Groundhog Day / Un Jour sans Fin (1993) de Harold Ramis



        Harold Ramis, à la fois acteur, scénariste et réalisateur, est aujourd’hui une des figures du renouveau de la comédie américaine. Pour Un Jour sans Fin, son quatrième film, il a fait appel à Bill Murray, acteur au registre de clown triste qui jouait déjà dans son premier film, Caddyschack - Le Golf en folie (1980), mais aussi dans les films d’Ivan Reitman qu’il avait scénarisés: Arrête de ramer, t’es sur le sable (1979), Les Bleus (1981) et les deux SOS fantôme (1984, 1989). Ce film indépendant qui part d’une excellente trouvaille scénaristique aborde de façon évidente la thématique du temps.

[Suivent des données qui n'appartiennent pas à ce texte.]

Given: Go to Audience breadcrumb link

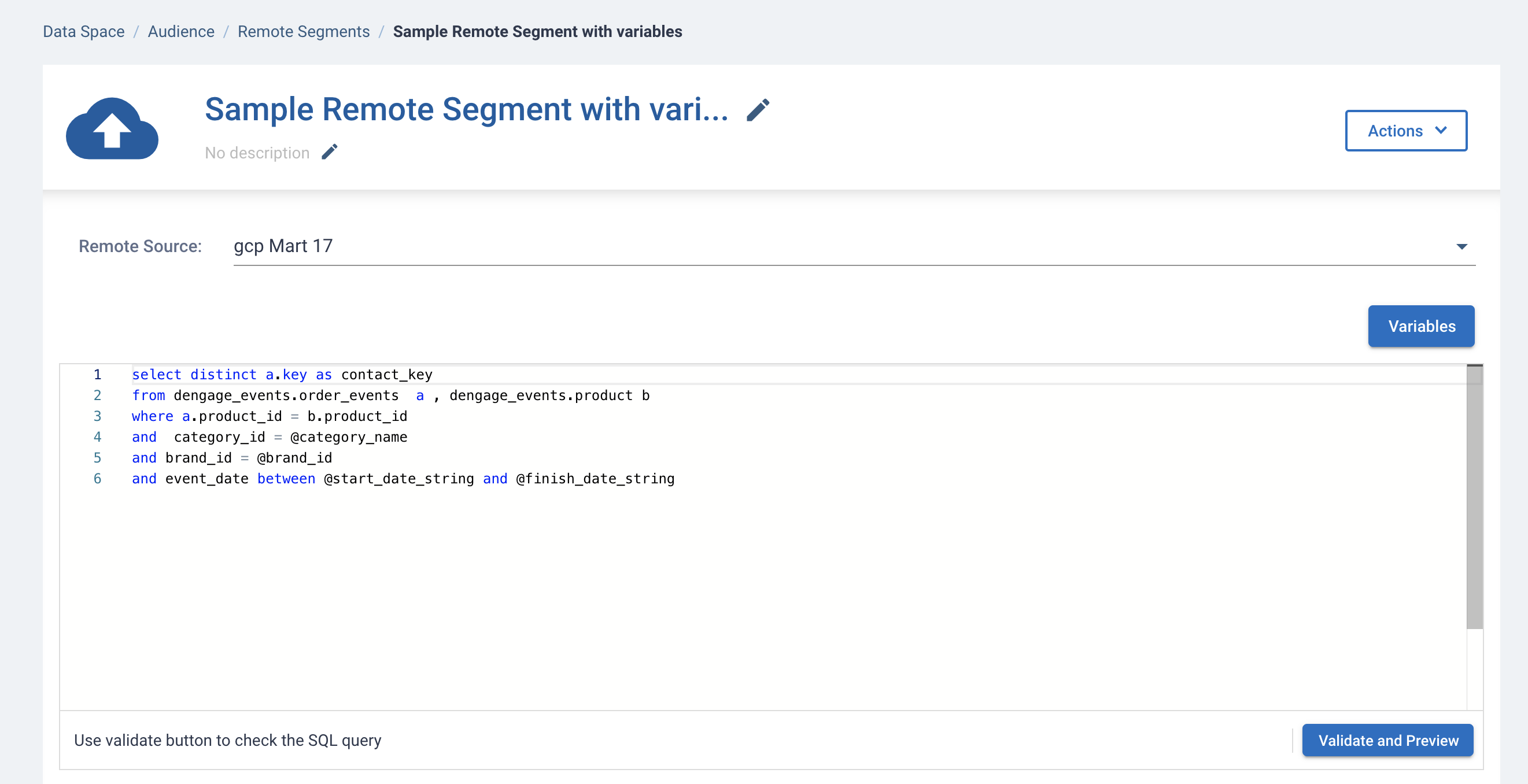Looking at the screenshot, I should (181, 31).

        Un Jour sans Fin fait partie de ces films qu’il faut voir pour les comprendre. Il s’agit d’une comédie basée sur un ressort fantastique et absurde, totalement inexpliqué : l’absence de lendemain. Phil Connors, le personnage principal, est un présentateur météo. Il doit se rendre chaque 2 février à Punxsutawney, petite bourgade de Pennsylvanie, pour y faire un reportage télévisé sur le « jour de la marmotte » : selon la légende locale, une marmotte annonce l'arrivée du printemps ou le prolongement de l'hiver devant la population du village rassemblée sur une place publique. Alors qu’il décide de quitter en hâte ce trou perdu, un blizzard l’oblige à passer la nuit à Punsxutawney.
        A son réveil, Phil constate avec effarement que le temps s’est déréglé, qu’hier s’est effacé et qu’il doit refaire ce reportage. D’abord agacé d’être condamné seul à revivre indéfiniment cette journée de la marmotte, il décide ensuite de s’en amuser…

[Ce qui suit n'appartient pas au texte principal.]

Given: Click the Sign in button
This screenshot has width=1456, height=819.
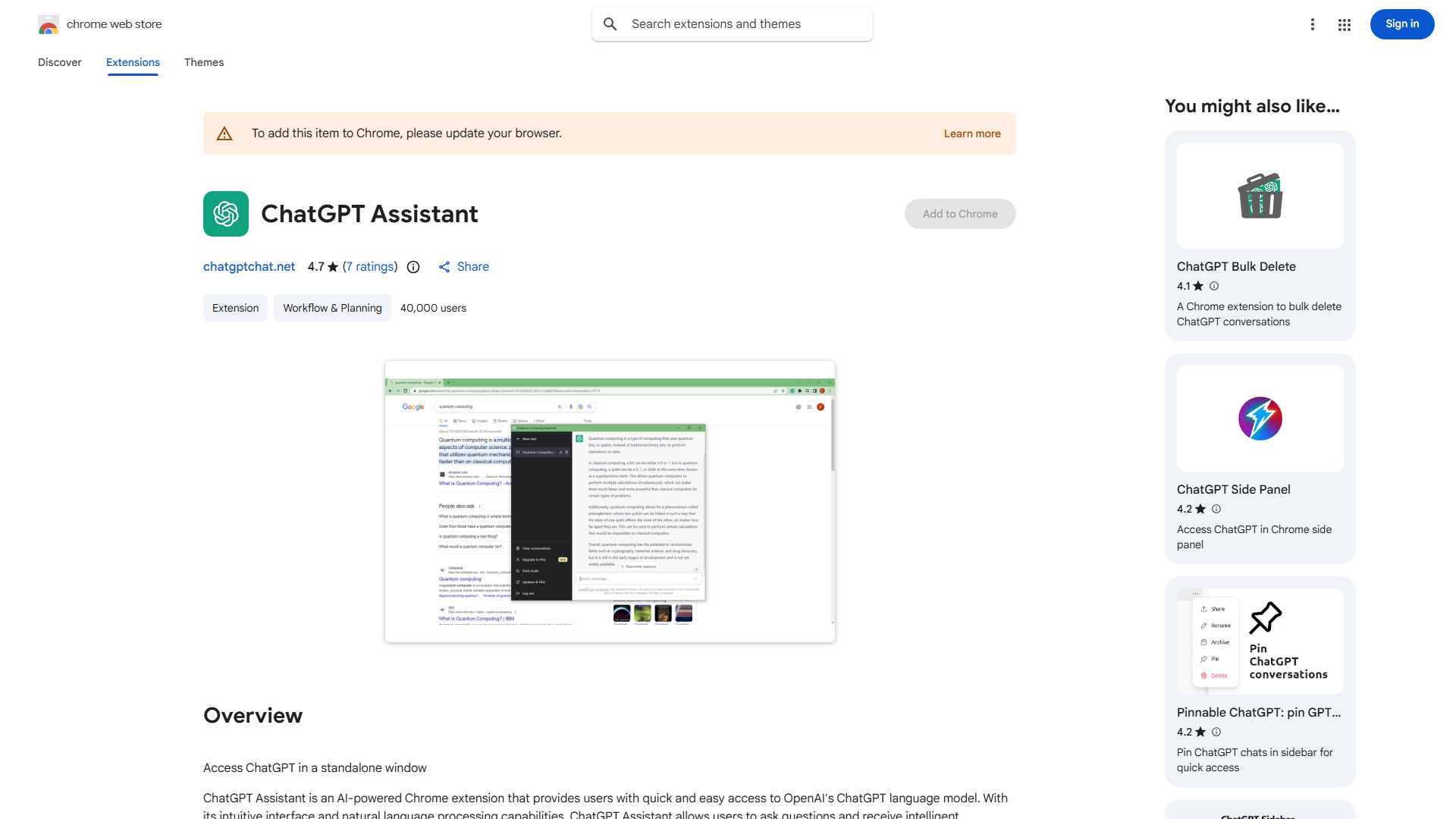Looking at the screenshot, I should click(x=1401, y=24).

        Le film développe le thème du temps : celui du climat (annoncé dès le générique) que présente chaque matin Phil à la télévision ou celui de la durée du « jour de la marmotte » constamment imposé à Phil. De même, Phil est contraint de rester à Punsxutawney tant à cause du retour incessant de la sonnerie du réveil que du blizzard.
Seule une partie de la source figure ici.